New and Exciting Cancer Treatments
“So why do we do this? Because it’s good for our patients,” said Dr. Morris. “They gain access to new and exciting cancer treatments through a safe, carefully monitored and cost-effective scientific program.”
“For me, it was an easy decision to participate in a clinical trial,” said Judi, who felt grateful that her participation could advance knowledge and help to improve care for others.
“Methodist is wonderful about the studies and opportunities they have,” said Judi. “These studies are important, not only for me and my own family, but to help everyone.”
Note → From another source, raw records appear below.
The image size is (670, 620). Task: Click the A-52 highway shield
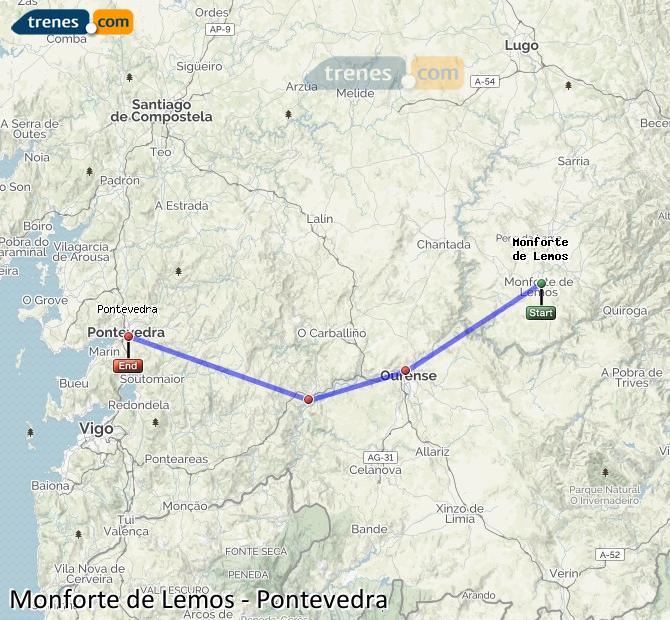click(x=610, y=555)
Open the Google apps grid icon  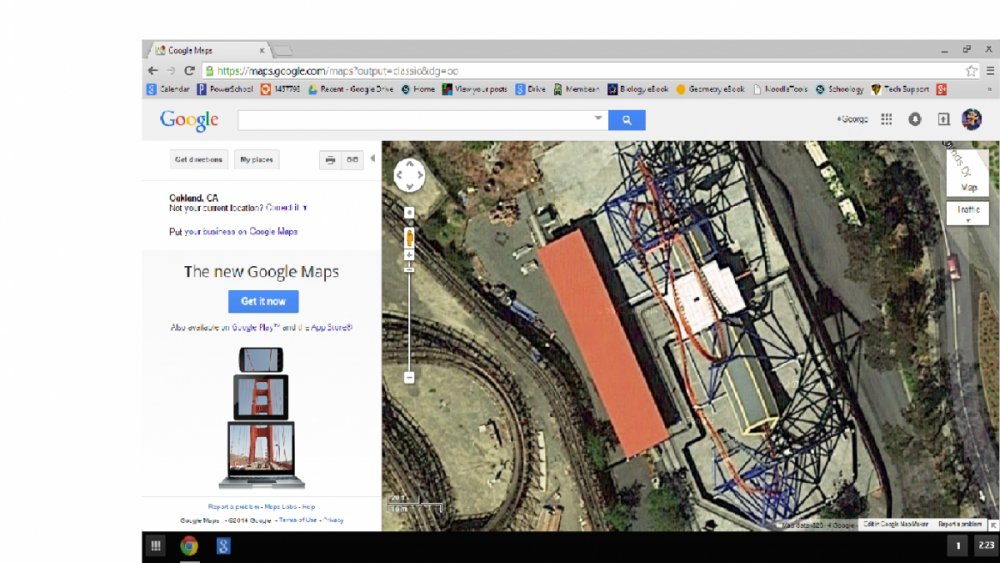click(x=886, y=119)
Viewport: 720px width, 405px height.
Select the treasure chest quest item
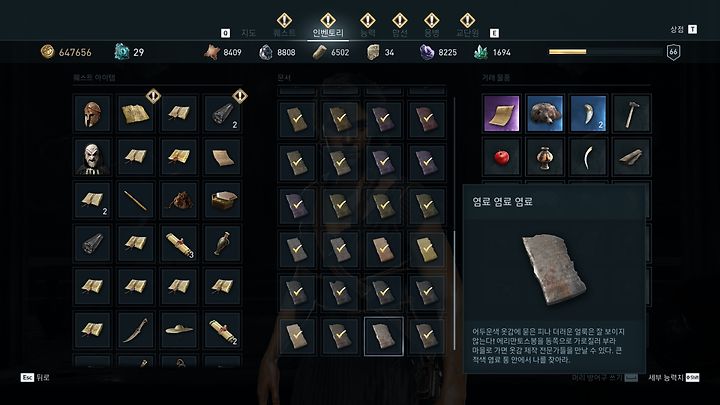(x=223, y=201)
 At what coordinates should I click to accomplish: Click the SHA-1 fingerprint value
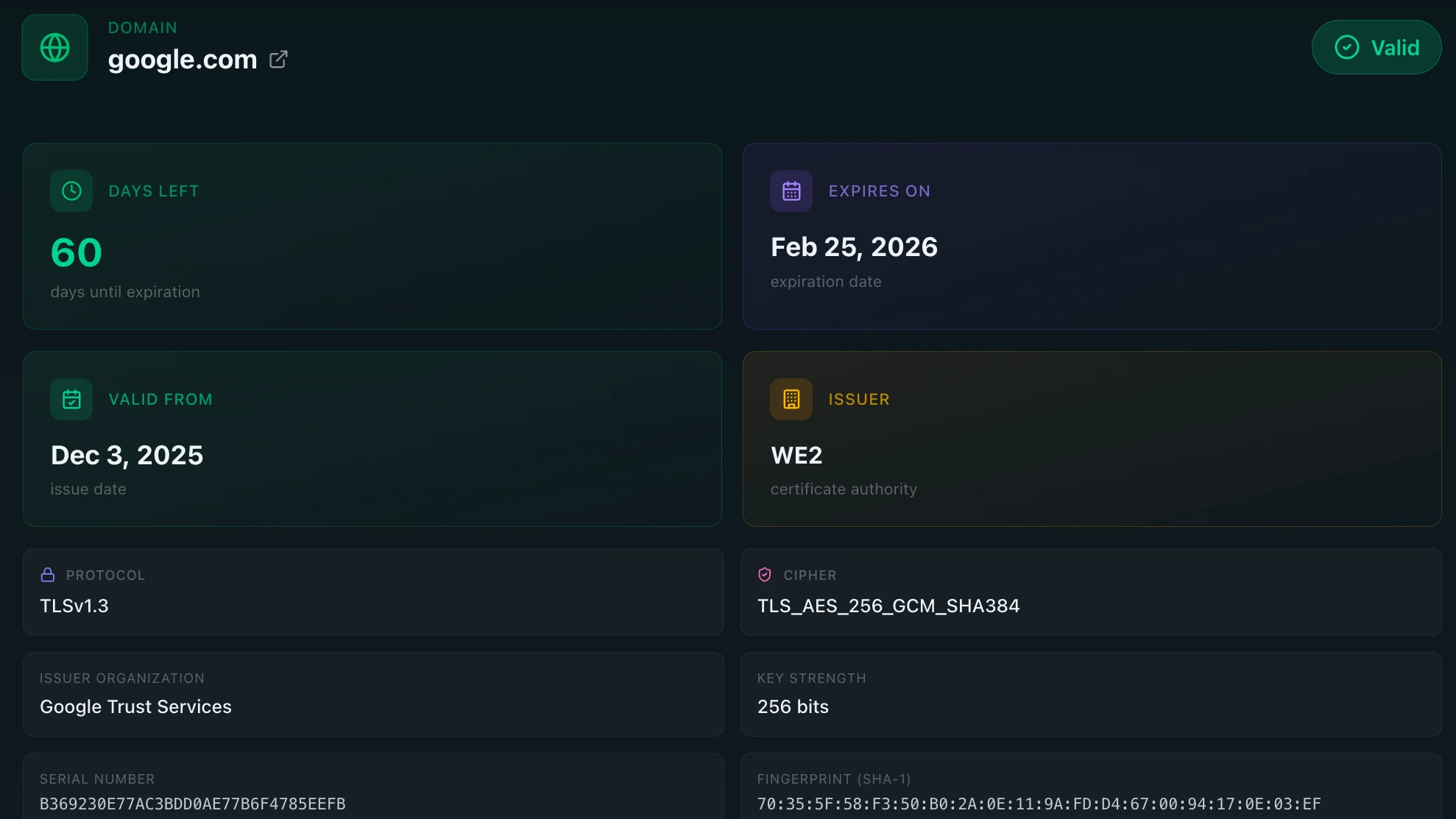[x=1039, y=804]

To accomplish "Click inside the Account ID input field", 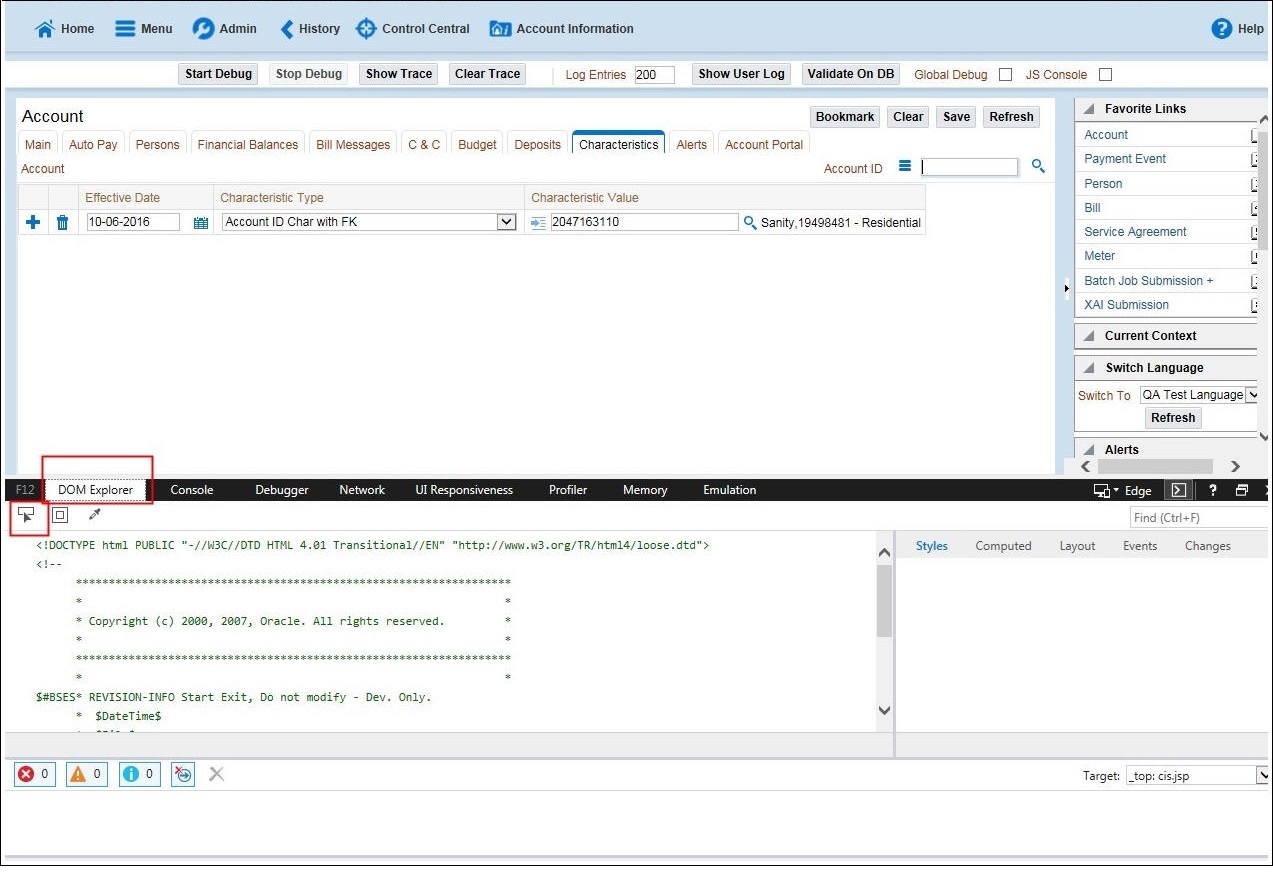I will (x=968, y=166).
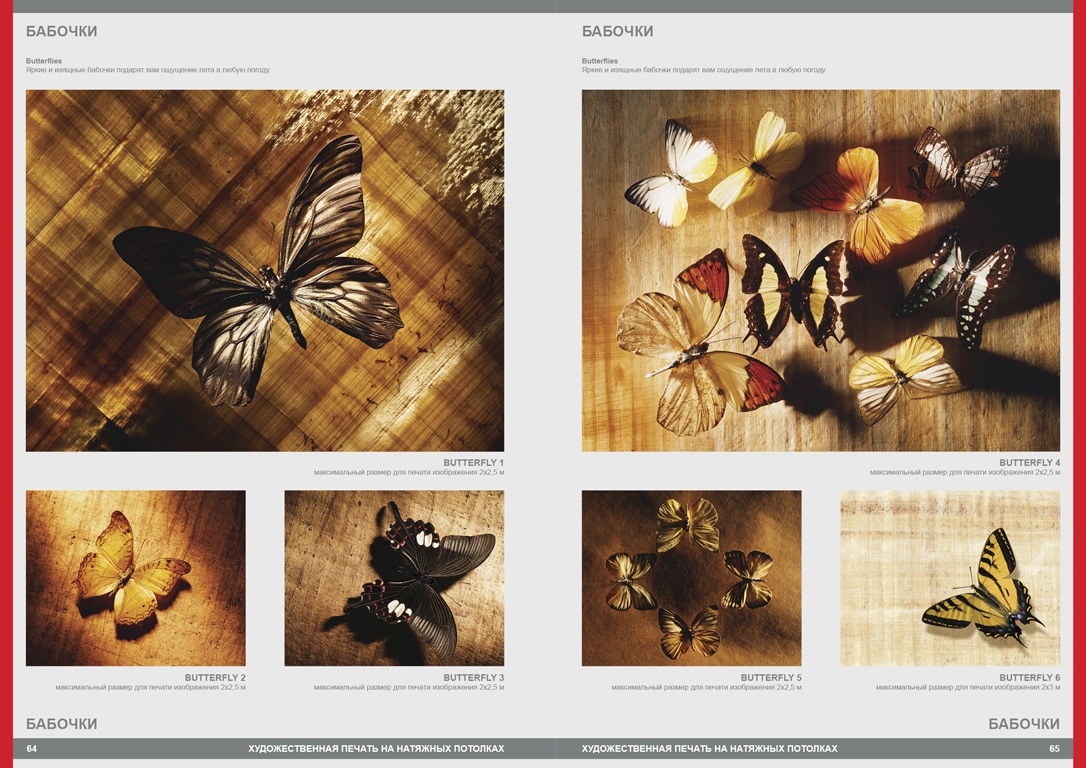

Judi is not the first in her family to battle cancer. She has lost a parent, brother, aunt and uncle to the disease. Judi’s sister is now a 15-year ovarian cancer survivor. At the urging of a family member who is a genetic counselor, Judi’s sister had genetic testing done, coincidentally on the same day Judi received her own cancer diagnosis.
“After I was diagnosed, I met with Kathy Christiansen, head of Methodist’s Cancer Prevention and Hereditary Cancer Risk program, for an analysis of my family tree,” said Judi. “Then I had genetic testing. I did it for my family’s sake.”
“For me, it was an easy decision to participate in a clinical trial"
Clinical Trial Participant
The sisters are among the family members who share an unusual genetic variant of a tumor suppressor gene called BRCA2. This information has benefited the family and helped in shaping Judi’s treatment.“By the time the clinical trial was over, my CT scans looked good,” said Judi. “My labs were normal or near normal.”
According to the National Cancer Institute, 70 percent or more of advanced-stage ovarian cancer patients relapse after treatment.
Working Toward a Cure
Judi’s cancer recurred in 2013, 2014 and 2016, requiring additional customized chemotherapy and a course of radiation therapy as her cancer’s resistance to treatment grew.
Judi enrolled in a second and then a third clinical trial at Methodist. The third is an ongoing international trial of a PARP inhibitor, a molecularly targeted synthetic enzyme that has been shown to keep cancer cells from reproducing.
“Ovarian cancer is one of the cancers we can treat effectively but often cannot eliminate,” said Dr. Morris. “PARP inhibitors are a new tool to better control the disease and give women more time with fewer side effects.”
“I’ve been pretty upbeat about my diagnosis because I’ve been able to live my life,” said Judi, who delights in being an active retiree and grandmother of six. She has welcomed the four youngest grandchildren into the world in the years following her cancer diagnosis.
Also during that time, the two new cancer drugs administered to Judi, which were then only available to clinical trial patients, have been approved as leading treatments for ovarian cancer.
“Judi benefited immensely,” said Dr. Morris, “and women’s cancer care overall has benefited from her trial participation.”
“If I can help in any way, there are more than enough reasons to participate,” said Judi. “We’ve got to find a cure for this disease.”